Th17 can promote protective immunity against many pathogens but also drive inflammatory pathology during infection, autoimmunity such as multiple sclerosis, and neurodegeneration such as Alzheimer’s [28]. Flow cytometric analyses using PBMCs revealed ALS patients had higher frequencies of Th1 and Th17 and lower frequencies of Th2 and Treg compared with healthy controls [13, 14]. However, previous studies showed no relationship between Th17 and disease progression. Similarly, an increase in IL-17 A, the major effector cytokine of Th17, was reported in serum or CSF in ALS patients [13,14,15,16,17]. However, the association between IL-17 A and disease progression remained unknown. Here, we successfully related not only Th17 but also IL-17 A to the rapid progression of ALS. The results regarding IL-17 A were reproduced by measurement with Simoa.
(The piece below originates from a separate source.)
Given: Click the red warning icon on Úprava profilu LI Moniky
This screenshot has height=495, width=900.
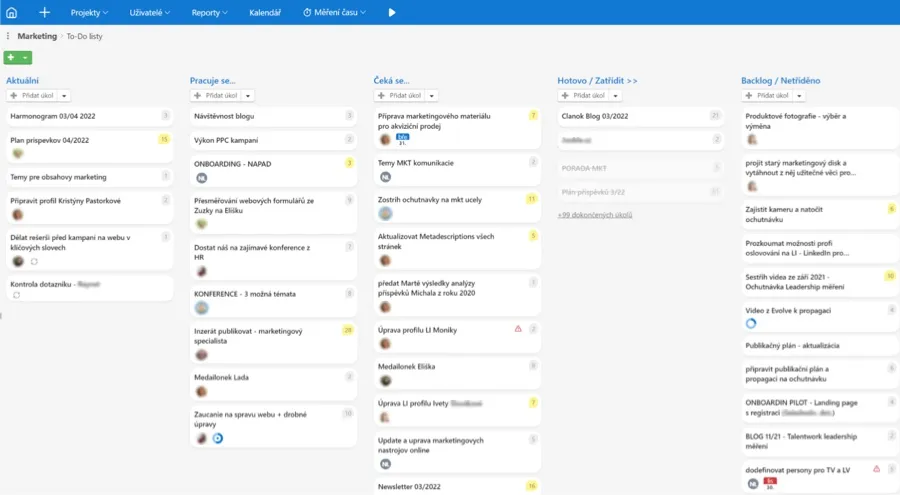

Notably, effector CD8 T cells, compared to naïve CD8 T cells, have also emerged as a phenotype associated with the rapid progression of ALS. CD8 T cells have been reported to play significant roles in SOD1-ALS and juvenile ALS-4, which is caused by SETX mutation [29,30,31]. In SOD1 model mice, the depletion of CD8 T cells led to an increase in the number of surviving motor neurons, whereas CD8 T cells expressing mutant SOD1 were found to selectively recognize and kill motor neurons in vitro [30]. More recently, in SETX knock-in mice with the L389S mutation, T cell receptor (TCR) repertoire analysis of both the CNS and blood revealed the presence of clonally expanded PD-1+ CD8 T cells [31]. These expanded PD-1+ CD8 T cells were associated with immunity to glioma but not melanoma, suggesting their recognition of antigens of CNS origin. Additionally, clonally expanded, terminally differentiated effector memory CD8 T cells were detected in the peripheral blood of patients with ALS4. These findings indicate that antigen-specific CD8 T cell responses are involved in the pathogenesis of ALS4. Consistent with this, scRNA-seq of CSF showed higher levels of TCR expansions in effector CD4 and CD8 T cells in five ALS patients compared to four disease controls [9]. Together, these findings and our own suggest that effector CD8 T cells in the blood may recognize specific antigens, possibly self-antigens, in ALS patients.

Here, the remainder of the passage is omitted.